Frameworks exist which can bridge between Prolog and other languages:
The name Prolog was chosen by Philippe Roussel as an abbreviation for programmation en logique (French for programming in logic). It was created around 1972 by Alain Colmerauer with Philippe Roussel, based on Robert Kowalski's procedural interpretation of Horn clauses. It was motivated in part by the desire to reconcile the use of logic as a declarative knowledge representation language with the procedural representation of knowledge that was popular in North America in the late 1960s and early 1970s. According to Robert Kowalski, the first Prolog system was developed in 1972 by Alain Colmerauer and Phillipe Roussel.[5] The first implementations of Prolog were interpreters, however, David H. D. Warren created the Warren Abstract Machine, an early and influential Prolog compiler which came to define the "Edinburgh Prolog" dialect which served as the basis for the syntax of most modern implementations.

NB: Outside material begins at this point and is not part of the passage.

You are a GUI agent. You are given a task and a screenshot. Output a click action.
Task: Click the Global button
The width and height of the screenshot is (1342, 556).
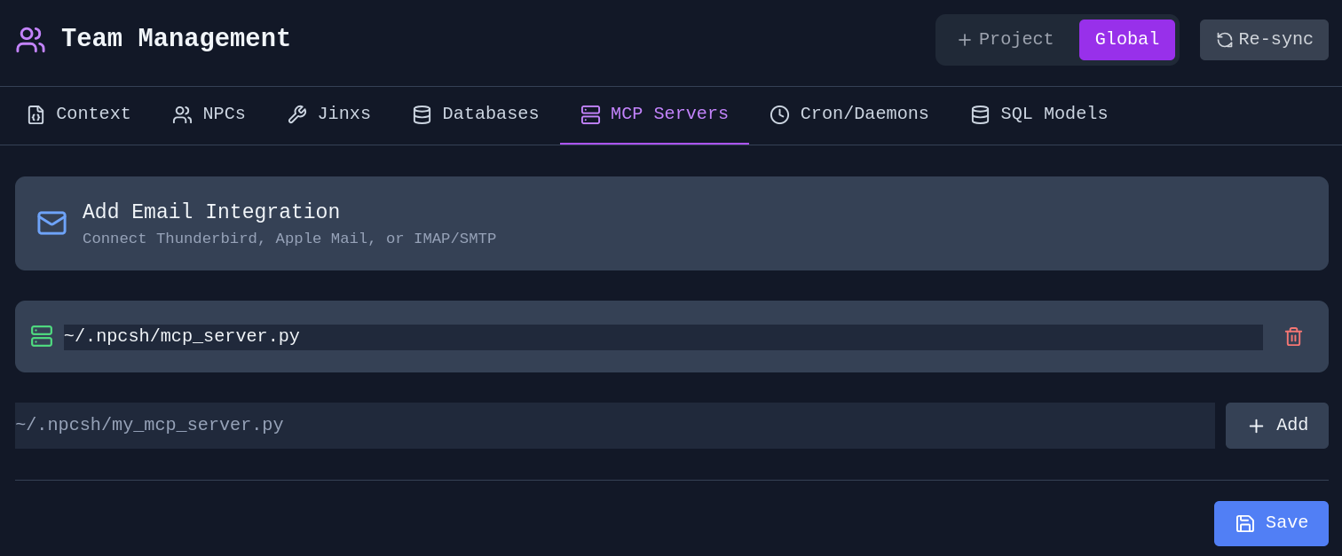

Much of the modern development of Prolog came from the impetus of the Fifth Generation Computer Systems project (FGCS), which developed a variant of Prolog named Kernel Language for its first operating system.
Pure Prolog was originally restricted to the use of a resolution theorem prover with Horn clauses of the form:
H :- B1, ..., Bn.
The application of the theorem-prover treats such clauses as procedures:
to show/solve H, show/solve B1 and ... and Bn.
Pure Prolog was soon extended, however, to include negation as failure, in which negative conditions of the form not(Bi) are shown by trying and failing to solve the corresponding positive conditions Bi.
Subsequent extensions of Prolog by the original team introduced constraint logic programming abilities into the implementations.